-- Given entries follows --

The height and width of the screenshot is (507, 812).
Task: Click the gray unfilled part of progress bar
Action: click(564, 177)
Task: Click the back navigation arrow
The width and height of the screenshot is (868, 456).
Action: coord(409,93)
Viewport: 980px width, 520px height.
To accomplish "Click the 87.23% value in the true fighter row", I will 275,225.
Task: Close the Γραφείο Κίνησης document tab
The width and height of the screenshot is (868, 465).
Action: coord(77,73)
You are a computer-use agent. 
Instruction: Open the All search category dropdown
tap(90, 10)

-- Given entries concluded --
-- Given entries follows --

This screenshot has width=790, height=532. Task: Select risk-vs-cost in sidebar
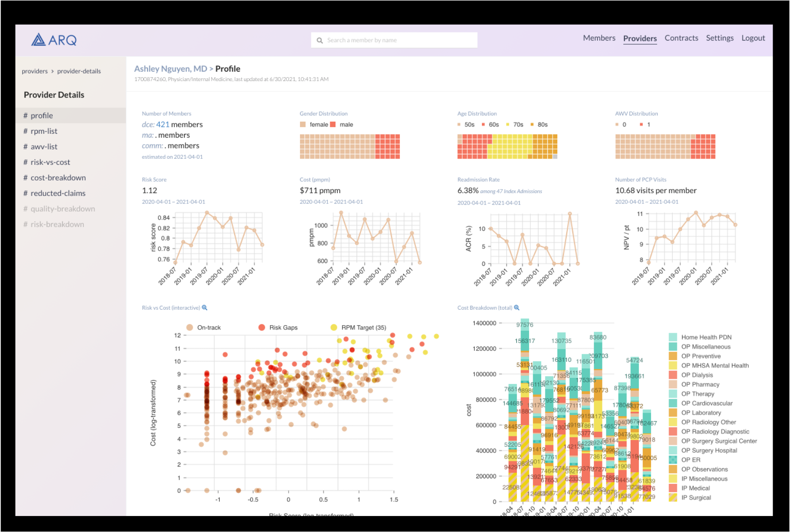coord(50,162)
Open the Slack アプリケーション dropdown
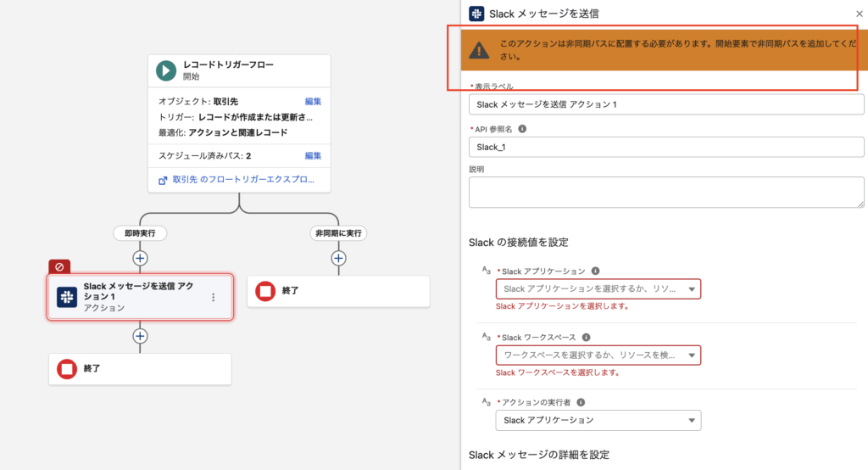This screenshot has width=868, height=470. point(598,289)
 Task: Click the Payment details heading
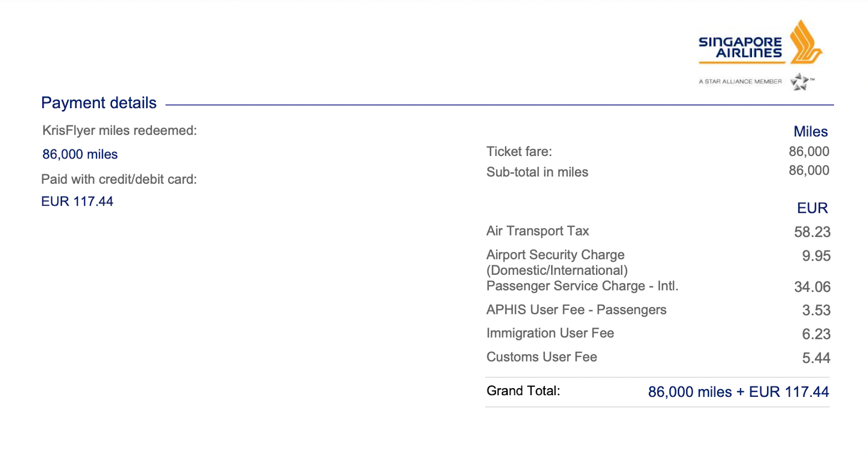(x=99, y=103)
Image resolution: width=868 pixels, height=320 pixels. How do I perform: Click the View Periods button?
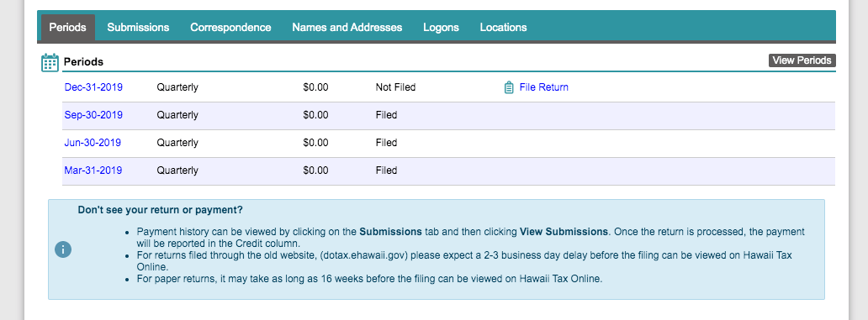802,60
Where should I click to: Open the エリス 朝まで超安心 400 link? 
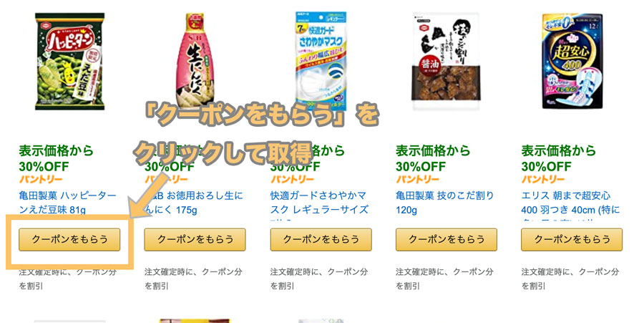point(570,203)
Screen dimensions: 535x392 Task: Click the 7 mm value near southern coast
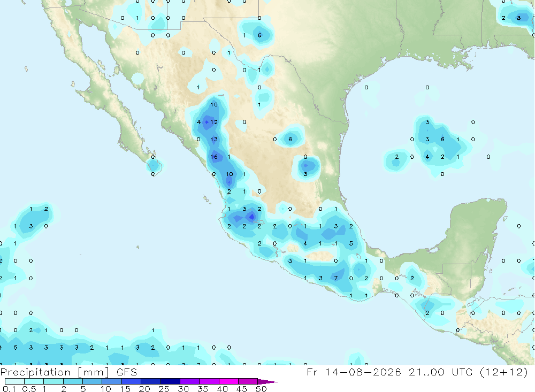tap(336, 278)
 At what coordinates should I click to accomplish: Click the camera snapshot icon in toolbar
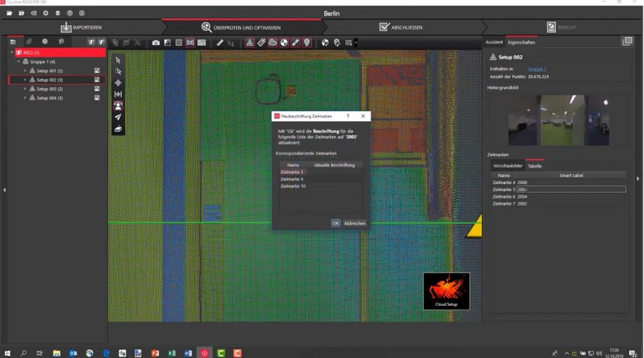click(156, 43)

-- Given entries concluded --

Above are the lines; repeat exactly the ones from the line containing "Task: Click the back navigation arrow" down to the line containing "You are a computer-use agent.", both inclusive.

Task: Click the back navigation arrow
The width and height of the screenshot is (868, 456).
Action: coord(409,93)
Viewport: 980px width, 520px height.
To accomplish "Click the 87.23% value in the true fighter row", I will 275,225.
Task: Close the Γραφείο Κίνησης document tab
The width and height of the screenshot is (868, 465).
Action: coord(77,73)
You are a computer-use agent. 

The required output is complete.